One of the key challenges facing Indian ETF investors is their lack of secondary market liquidity which also leads to market prices straying widely off NAVs. To address this, SEBI has asked AMCs to appoint at least two market makers for each ETF who will exchange baskets of stocks for units and vice versa, with the AMC. While market-making is supposed to bridge bid-ask spreads, it is a capital-intensive business and has yielded mixed results with other assets in the past. SEBI allowing larger ETF investors with a ₹25 crore threshold, to directly transact with AMCs can help institutions such as the EPFO invest more efficiently in passives. For retail investors, SEBI has also asked AMCs to open a liquidity window for transactions below ₹25 crore, if ETF units are heavily discounted or thinly traded. But some of these rules are onerous and may nudge AMCs to launch more open-end index funds instead of ETFs in future. SEBI’s move requiring all ETFs/index funds to disclose their tracking error and tracking difference daily should promote better management, though the ceiling of 2 per cent on tracking error and 1.25 per cent on tracking difference appears a little too liberal. On the debt side, where passive funds only loosely mirror benchmarks owing to market imperfections, SEBI has tried to reduce the elbow-room for funds to stray while setting limits on risk-taking. Passive debt funds tracking corporate bond indices will now need to ensure at least 80 cent index replication and stick to a 15 per cent single-issuer limit. Target maturity funds cannot allow their portfolios to deviate from the index by more than 10 per cent. While these rules are welcome, the current crop of passive debt funds are still complex, as they track custom-made indices that combine PSU bonds, G-secs and State Development Loans. Simpler debt funds that offer pure-play exposure to say, A1 plus commercial paper or 3-year gilts would be welcome.

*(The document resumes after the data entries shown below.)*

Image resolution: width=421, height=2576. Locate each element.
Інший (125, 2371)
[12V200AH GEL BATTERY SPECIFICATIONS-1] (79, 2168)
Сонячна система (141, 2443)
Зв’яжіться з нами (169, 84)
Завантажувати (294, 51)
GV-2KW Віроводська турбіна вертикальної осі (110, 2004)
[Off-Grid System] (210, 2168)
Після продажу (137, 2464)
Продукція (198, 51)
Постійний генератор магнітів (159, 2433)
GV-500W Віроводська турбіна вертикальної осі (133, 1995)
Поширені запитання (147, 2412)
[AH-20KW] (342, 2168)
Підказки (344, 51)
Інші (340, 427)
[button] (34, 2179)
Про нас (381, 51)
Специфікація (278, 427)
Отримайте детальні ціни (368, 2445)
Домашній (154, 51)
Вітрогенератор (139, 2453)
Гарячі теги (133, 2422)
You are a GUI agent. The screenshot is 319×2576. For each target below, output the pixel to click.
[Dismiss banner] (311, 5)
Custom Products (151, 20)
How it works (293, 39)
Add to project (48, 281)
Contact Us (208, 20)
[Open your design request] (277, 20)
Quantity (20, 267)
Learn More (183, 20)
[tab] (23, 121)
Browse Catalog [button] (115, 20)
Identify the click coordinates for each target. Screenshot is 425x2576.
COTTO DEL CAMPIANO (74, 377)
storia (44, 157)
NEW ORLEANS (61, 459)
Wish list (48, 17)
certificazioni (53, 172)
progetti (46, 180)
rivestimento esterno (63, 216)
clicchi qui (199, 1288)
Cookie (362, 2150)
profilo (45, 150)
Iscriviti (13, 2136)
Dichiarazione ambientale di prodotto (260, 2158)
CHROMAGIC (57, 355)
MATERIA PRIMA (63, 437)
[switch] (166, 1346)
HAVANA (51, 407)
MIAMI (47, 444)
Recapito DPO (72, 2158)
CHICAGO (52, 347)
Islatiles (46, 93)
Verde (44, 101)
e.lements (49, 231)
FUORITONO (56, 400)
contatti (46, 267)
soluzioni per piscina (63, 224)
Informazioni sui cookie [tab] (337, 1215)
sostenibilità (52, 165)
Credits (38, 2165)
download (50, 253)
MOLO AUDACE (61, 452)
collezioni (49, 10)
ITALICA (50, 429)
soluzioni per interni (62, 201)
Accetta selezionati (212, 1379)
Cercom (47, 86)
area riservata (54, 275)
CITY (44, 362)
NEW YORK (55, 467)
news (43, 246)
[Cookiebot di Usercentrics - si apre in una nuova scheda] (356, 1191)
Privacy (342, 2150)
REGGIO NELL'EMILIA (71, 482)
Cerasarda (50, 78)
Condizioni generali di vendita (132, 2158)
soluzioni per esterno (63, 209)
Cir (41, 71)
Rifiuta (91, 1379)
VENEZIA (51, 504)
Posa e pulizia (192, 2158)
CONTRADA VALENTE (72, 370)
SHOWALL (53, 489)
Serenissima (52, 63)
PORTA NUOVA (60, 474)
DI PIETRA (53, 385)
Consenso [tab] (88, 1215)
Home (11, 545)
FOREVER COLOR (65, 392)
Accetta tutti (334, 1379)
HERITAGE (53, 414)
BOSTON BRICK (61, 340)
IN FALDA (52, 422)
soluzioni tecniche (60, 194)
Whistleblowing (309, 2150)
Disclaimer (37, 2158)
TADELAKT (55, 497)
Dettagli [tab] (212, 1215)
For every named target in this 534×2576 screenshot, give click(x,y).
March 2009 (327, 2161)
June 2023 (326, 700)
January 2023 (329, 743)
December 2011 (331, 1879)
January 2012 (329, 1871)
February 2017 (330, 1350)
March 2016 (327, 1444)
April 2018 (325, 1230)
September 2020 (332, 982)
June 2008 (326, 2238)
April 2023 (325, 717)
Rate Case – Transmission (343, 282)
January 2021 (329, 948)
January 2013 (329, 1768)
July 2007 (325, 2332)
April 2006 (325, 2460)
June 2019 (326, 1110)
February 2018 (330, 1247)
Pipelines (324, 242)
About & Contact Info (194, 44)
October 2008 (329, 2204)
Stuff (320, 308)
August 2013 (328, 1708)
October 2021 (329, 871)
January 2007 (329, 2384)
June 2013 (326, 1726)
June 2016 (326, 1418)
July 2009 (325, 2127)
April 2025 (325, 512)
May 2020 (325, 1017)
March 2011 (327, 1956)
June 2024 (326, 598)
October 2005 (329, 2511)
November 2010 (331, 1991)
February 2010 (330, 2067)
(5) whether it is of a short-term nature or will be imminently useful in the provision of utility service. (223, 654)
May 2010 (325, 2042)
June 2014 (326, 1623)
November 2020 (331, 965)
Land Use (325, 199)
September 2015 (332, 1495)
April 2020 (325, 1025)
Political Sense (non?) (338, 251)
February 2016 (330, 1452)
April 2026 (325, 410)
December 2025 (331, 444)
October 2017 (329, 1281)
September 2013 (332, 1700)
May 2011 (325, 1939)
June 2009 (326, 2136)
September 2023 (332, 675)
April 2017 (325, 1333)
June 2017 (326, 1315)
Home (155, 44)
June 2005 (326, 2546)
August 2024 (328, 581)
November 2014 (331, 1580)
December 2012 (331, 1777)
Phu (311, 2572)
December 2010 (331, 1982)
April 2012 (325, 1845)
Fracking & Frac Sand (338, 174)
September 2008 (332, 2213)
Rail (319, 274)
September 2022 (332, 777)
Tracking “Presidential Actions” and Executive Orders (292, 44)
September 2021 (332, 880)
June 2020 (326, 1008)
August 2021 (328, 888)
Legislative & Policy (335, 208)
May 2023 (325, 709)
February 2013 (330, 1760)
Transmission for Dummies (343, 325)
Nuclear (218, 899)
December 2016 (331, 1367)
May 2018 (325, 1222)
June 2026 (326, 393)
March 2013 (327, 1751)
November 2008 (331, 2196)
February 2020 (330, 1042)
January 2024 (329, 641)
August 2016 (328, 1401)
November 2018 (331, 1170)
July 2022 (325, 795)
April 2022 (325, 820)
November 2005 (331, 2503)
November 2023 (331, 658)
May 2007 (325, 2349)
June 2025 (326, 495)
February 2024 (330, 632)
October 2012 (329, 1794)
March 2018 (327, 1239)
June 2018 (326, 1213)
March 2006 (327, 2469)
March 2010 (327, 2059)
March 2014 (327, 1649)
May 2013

Passive products can only be as good as the indices they track. On this score Indian markets have limited variety to offer, with only the arms of the two stock exchanges offering indices. SEBI should get more global index providers to launch India-specific indices based on factor and smart-beta investing. In the long run, both the fund industry and retirees would benefit, if pension funds such as the NPS and EPF can be encouraged to take only the index route to investing in both the debt and equity markets.